(EXCERPTED PASSAGE Opens)

The weekend of November 3rd and 4th 2012 saw the first running of the Bushranger's Weekend at Parkes NSW. My wife Katherine and I signed up to do it and to people smarter than me, that title might have suggested that there may have been a bit of gravel road planned for these rides – and smarter people than me would have been correct, but more of that later. Local lad (but currently living and working in Sydney) Wayde Hazelton had laid on a huge amount of ride options over the two days, so you had the choice of doing either 50km, 100km, 200km (with a tar only option – at least I saw that), 300km and 400km. So it was a slight pity that there ended up being less riders than actual ride options. Friends of ours from Dubbo, Mick Cooper and Kerrie Walsh (who have running lots of rides in Dubbo with the BUGS Group there for a long time) were in attendance to do their first Audax rides. We sort of have to take the blame/credit for this as we had talked to them about the Audax rides we had done and they were both interested – possibly by the fact that for the first time in a long time, somebody else would be organising the rides and they would have to just turn up and, well, ride.

(EXCERPTED PASSAGE Closes)

> [EXERCISE REQUIREMENTS]
1. According to the Bushranger's Weekend account, which ride distances could participants choose from over the two days?
2. Pick up the Bushranger's Weekend account after its final sentence and write one more paragraph in the same voice.

(RECORDS SUPPLIED Opens)

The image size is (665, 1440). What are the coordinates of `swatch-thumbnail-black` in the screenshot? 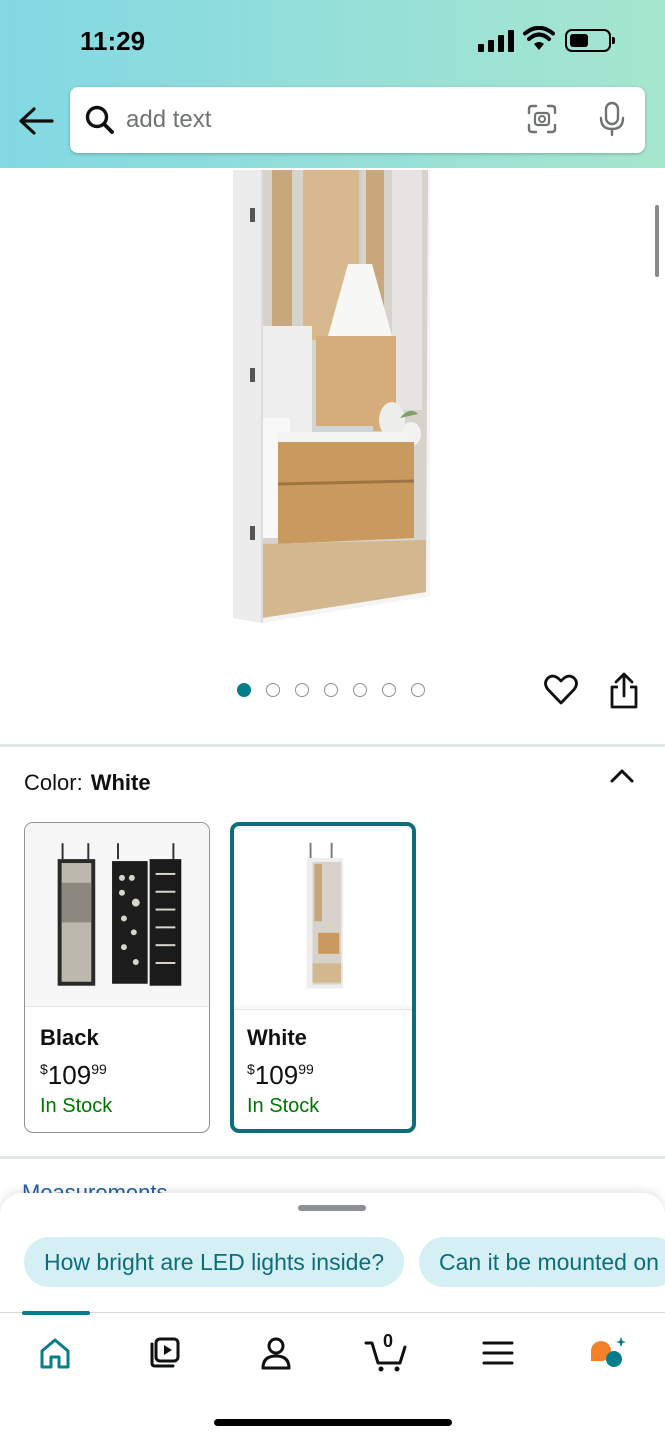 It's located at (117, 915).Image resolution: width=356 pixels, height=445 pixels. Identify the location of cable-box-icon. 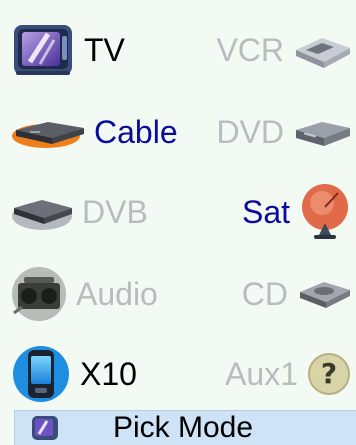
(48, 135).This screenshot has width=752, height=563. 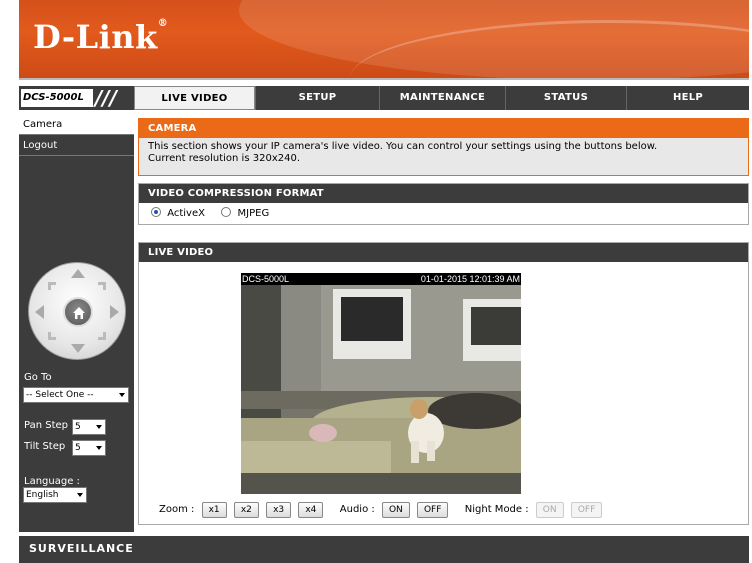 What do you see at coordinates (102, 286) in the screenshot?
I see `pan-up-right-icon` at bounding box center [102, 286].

(RECORDS SUPPLIED Closes)

> [EXERCISE RESPONSES]
1. Participants could choose from 50km, 100km, 200km (including a tar-only option), 300km, and 400km.

2.
We arrived in Parkes on Friday evening, met Mick and Kerry at our hotel who told us Wayde had arranged to meet for dinner at the local (well, one of the local) hotels for dinner and a bit of a ride briefing. Sounded good to us. At dinner we found out just how few people had entered – other than Mick and Kerry and Katherine and myself, there was Kevin from Wollongong and local farmer Geoff entered for Saturdays rides and possibly another local Tony, whose potential involvement kept on getting less and less as the evening went on. First he was to do the 200, then he reconsidered and thought maybe the 100 – which was soon dispatched in favour of the 50. Which was then jettisoned completely in favour of having a motorcycle ride instead. Wayde himself intimated that if he didn't do some family business on Saturday he might find himself incapacitated by a serious physical injury inflicted by his wife Michelle, so he wouldn't be riding on Saturday either.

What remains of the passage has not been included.